The Office of Civil Rights (OCR) of the US Department of Health and Human Services (HHS) recently released guidance on cloud computing that allows entities covered by the Health Insurance Portability and Accountability Act (HIPAA) to take advantage of cloud service providers (CSPs) while still complying with HIPAA. This guidance is welcome at a time when employers are moving increasingly to an electronic atmosphere—with access to protected health information (PHI) being offered through mobile devices and data being saved on cloud platforms.

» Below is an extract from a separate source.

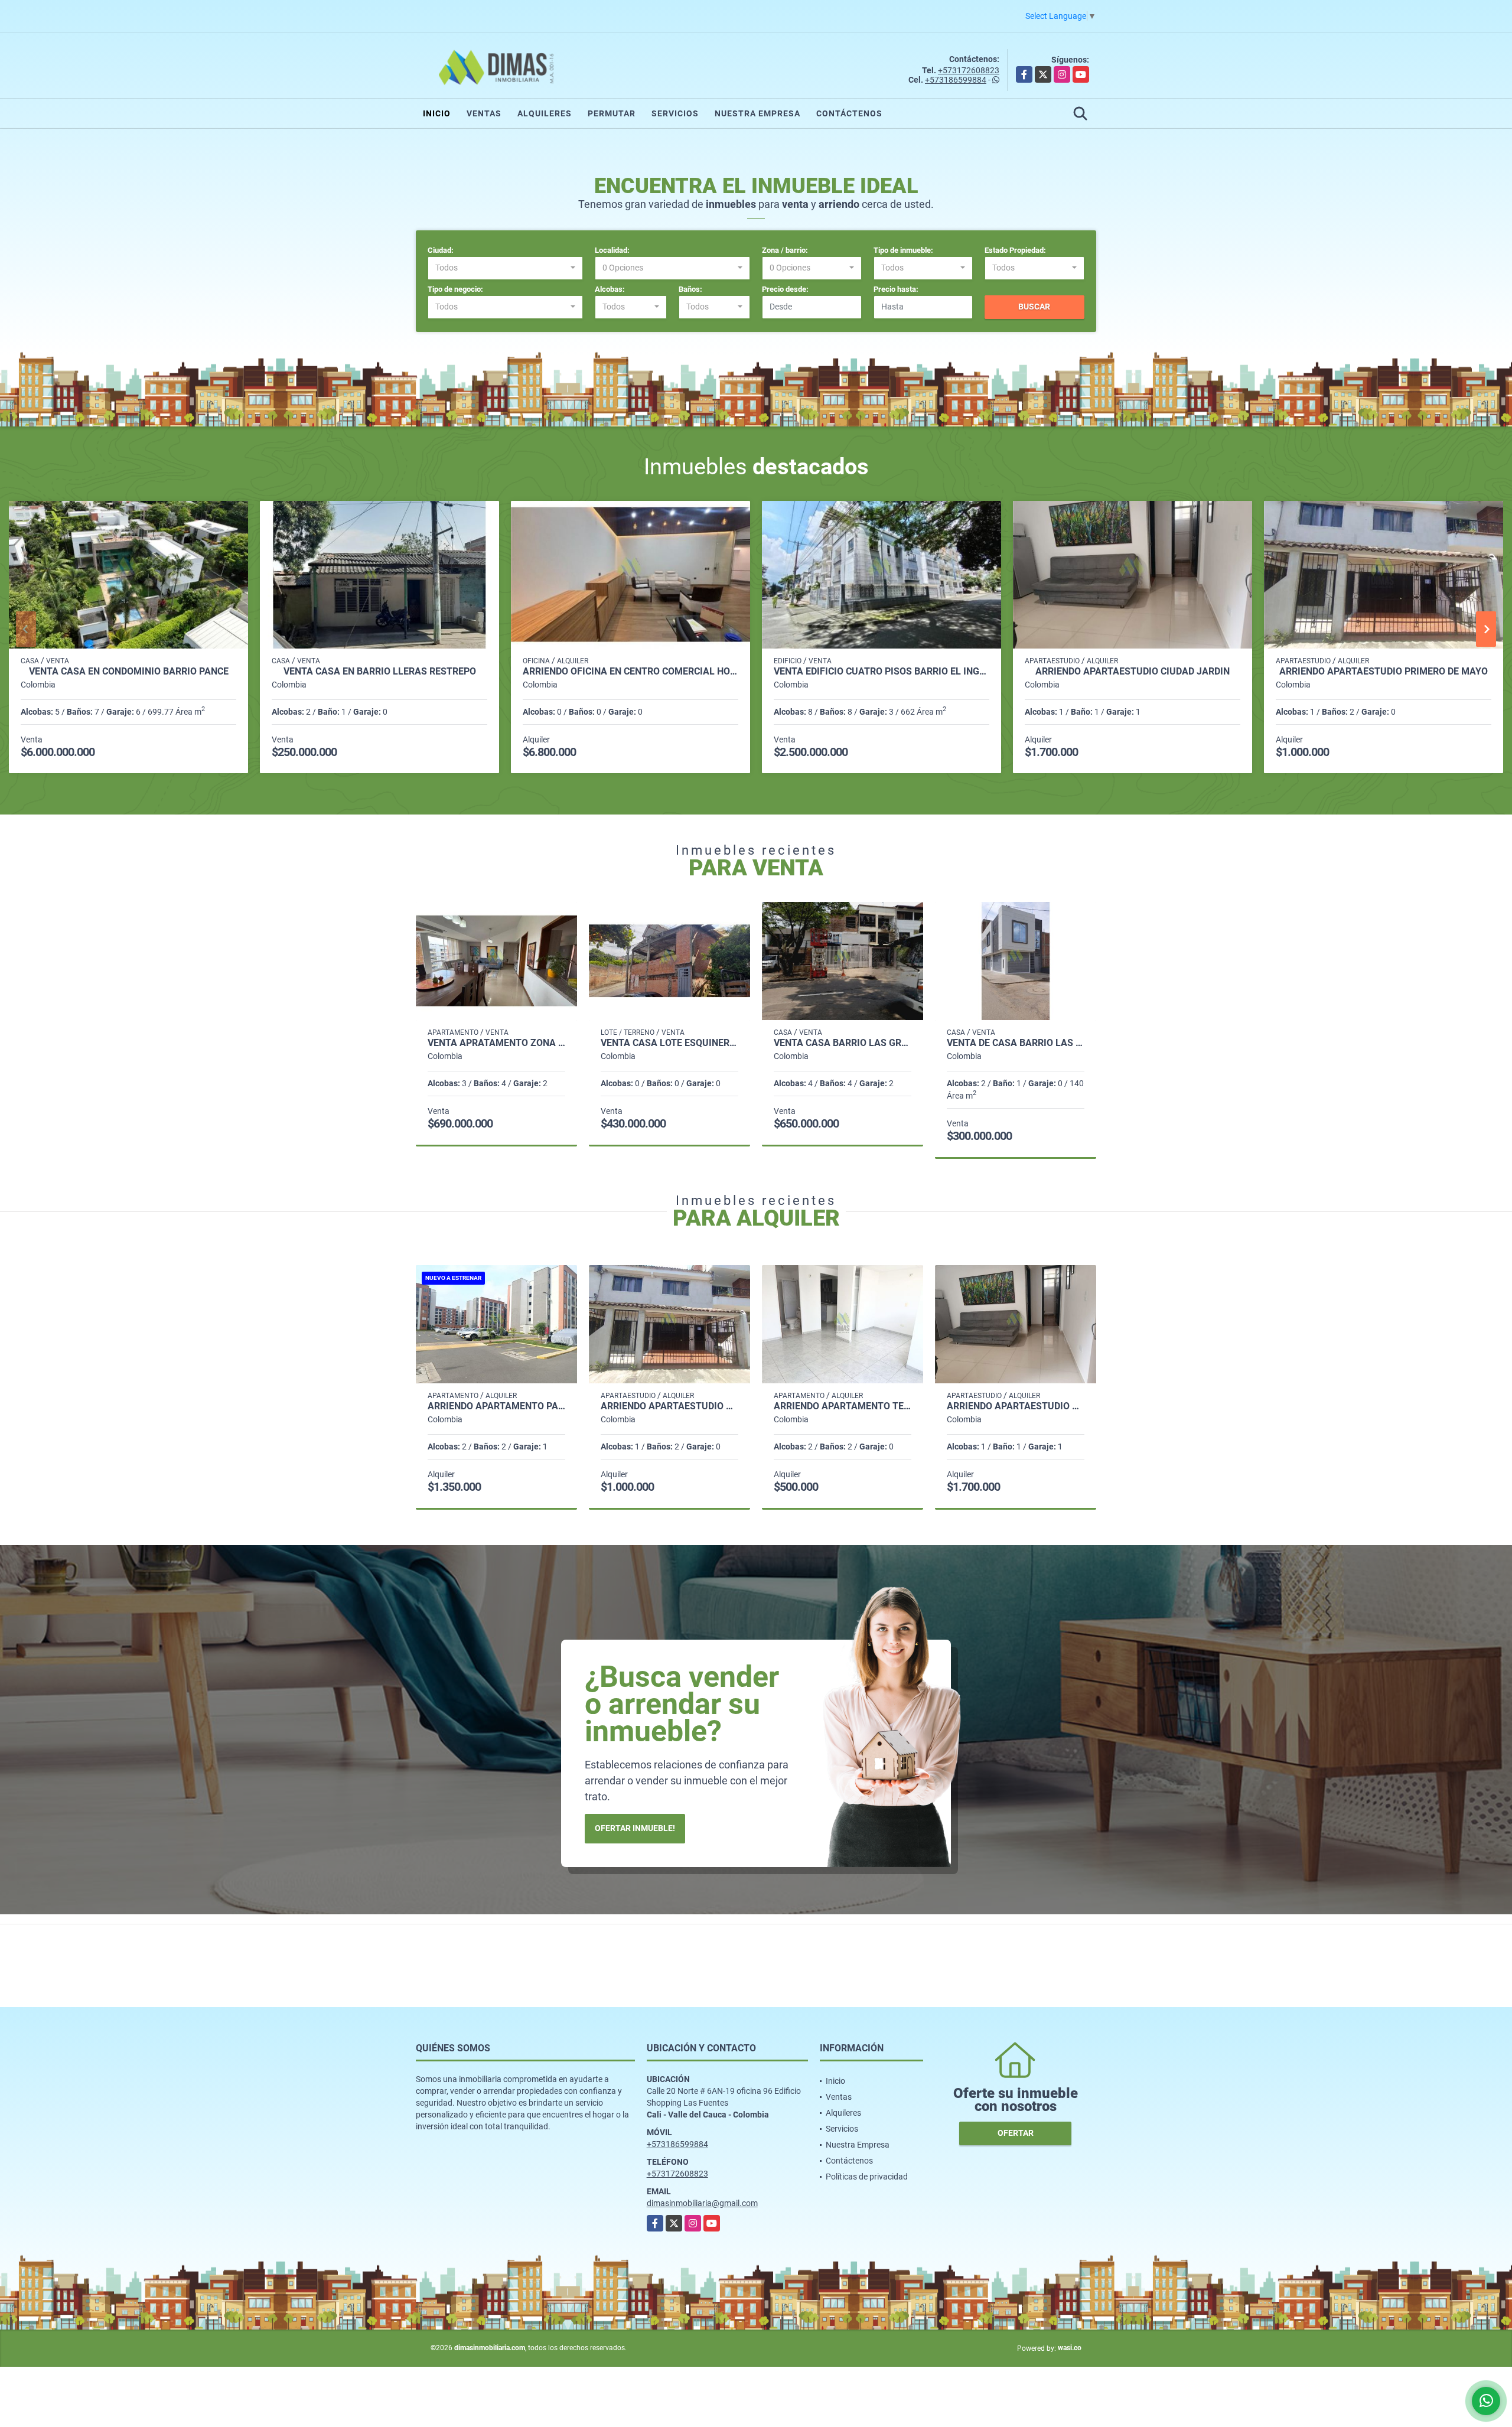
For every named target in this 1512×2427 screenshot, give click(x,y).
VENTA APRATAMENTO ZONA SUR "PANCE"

CSPs generally offer online access to sharing computer resources ranging from data storage to complete software solutions (e.g., electronic medical record systems). Common cloud services include on-demand internet access to computing services (e.g., networks, servers, storage, and applications).

OCR’s Guidance

The guidance describes OCR’s position on the obligation of covered entities and business associates that use CSPs to manage electronic PHI (ePHI). Specifically, the guidance states that CSPs are business associates even if the CSP processes or stores only encrypted data and lacks an encryption key for such data. This means that, even if the CSP cannot view the data, it is still considered a business associate.

As a result, the covered entity (or business associate, if the CSP is a downstream subcontractor to a business associate) must enter into a HIPAA-compliant business associate agreement (BAA) with the CSP provider. In addition to being contractually required to comply with HIPAA through a BAA, CSP providers are directly liable for compliance with the applicable requirements of the HIPAA rules, notably the HIPAA Security Rule’s physical, administrative, and technical safeguards.

With regard to mobile devices, the OCR guidance states that covered entities may use mobile devices to access ePHI “in the cloud” as long as appropriate physical, administrative, and technical safeguards are in place to protect the confidentiality, integrity, and availability of ePHI on the mobile device and in the cloud. This includes ensuring that appropriate BAAs are in place with any third-party service providers for the device and/or the cloud that will have access to the ePHI. OCR has issued recommendations on how to protect and secure ePHI when using a mobile device.

Next Steps

A covered entity (or business associate) that engages a CSP should conduct a risk analysis and establish risk management policies addressing its relationship with the CSP, as well as enter into a BAA with any CSP that stores its data.